1. A cleaning chamber structure of a semiconductor cleaning machine, comprising a semiconductor cleaning device (1), characterized in that: A water pump unit (2) is fixedly installed on the top of the semiconductor cleaning device (1). Feed inlets (3) are opened on the front sides of both sides of the semiconductor cleaning device (1). A transmission mechanism (4) is installed inside the semiconductor cleaning device (1). A cleaning platform (5) is provided inside the inner cavity of the semiconductor cleaning device (1). The transmission mechanism (4) is installed on both sides of the cleaning platform (5). A water source recovery port (6) is formed on the side of the cleaning platform (5) near the transmission mechanism (4). The water source recovery port (6) is connected to the bottom of the semiconductor cleaning device (1). A cleaning top plate (7) is installed above the cleaning platform (5). (7) is equipped with a cleaning mechanism (8). The outer side of the transmission mechanism (4) is composed of a transmission belt, and the inside of the transmission belt is equipped with an active drive gear (9). The upper and lower sides of the active drive gear (9) are connected to driven gears (10). The inner side of the transmission belt is provided with a drive rack (11). The driven gear (10) meshes with the drive rack (11). The surface of the transmission belt is composed of a hollow belt structure and is provided with multiple hollow openings that are connected to the internal space. The semiconductor cleaning device (1) is equipped with a drive motor.
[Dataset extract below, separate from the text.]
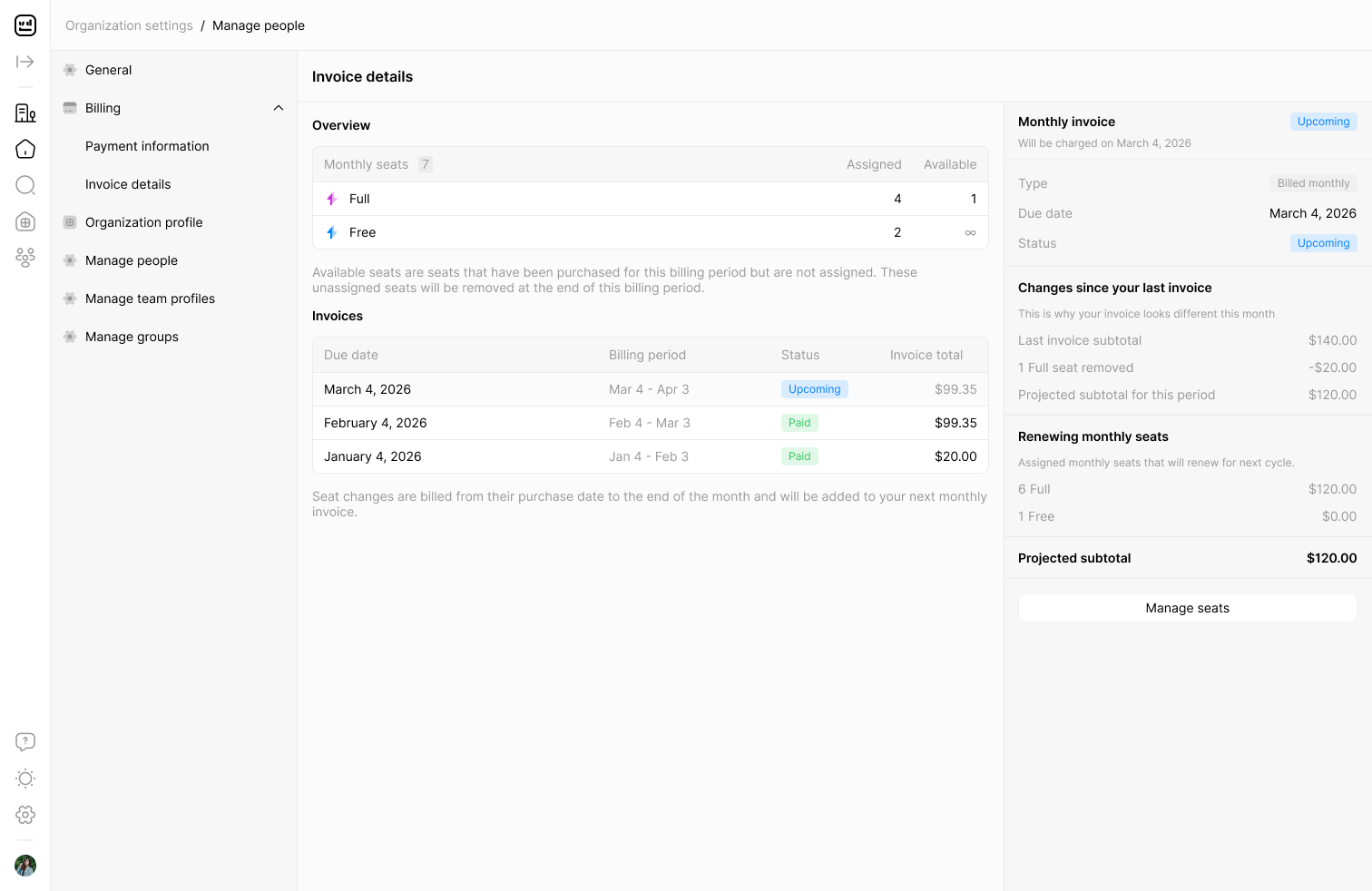Open the organization building icon
This screenshot has height=891, width=1372.
pos(25,113)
The output end of the drive motor is connected to the shaft end of the active drive gear (9).

2. The cleaning chamber structure of a semiconductor cleaning machine according to claim 1, wherein: The water inlet pipe of the water pump unit (2) extends through the semiconductor cleaning device (1) to the bottom of the inner cavity of the semiconductor cleaning device (1), and the water outlet pipe of the water pump unit (2) is connected to the cleaning mechanism (8) below the cleaning top plate (7).

3. The cleaning chamber structure of a semiconductor cleaning machine according to claim 1, wherein: The water source recovery port (6) is composed of several crossbars arranged in an interlaced manner, with the gap between the crossbars being smaller than the size of the semiconductor product.

4. The cleaning chamber structure of a semiconductor cleaning machine according to claim 1, wherein: The two ends of the driven gear (10) are connected to the inside of the semiconductor cleaning device (1) via shafts.

5. The cleaning chamber structure of a semiconductor cleaning machine according to claim 1, wherein: The bottom of the cleaning mechanism (8) is equipped with a pressurizing device, and the water spray nozzle of the cleaning mechanism (8) is adjustable.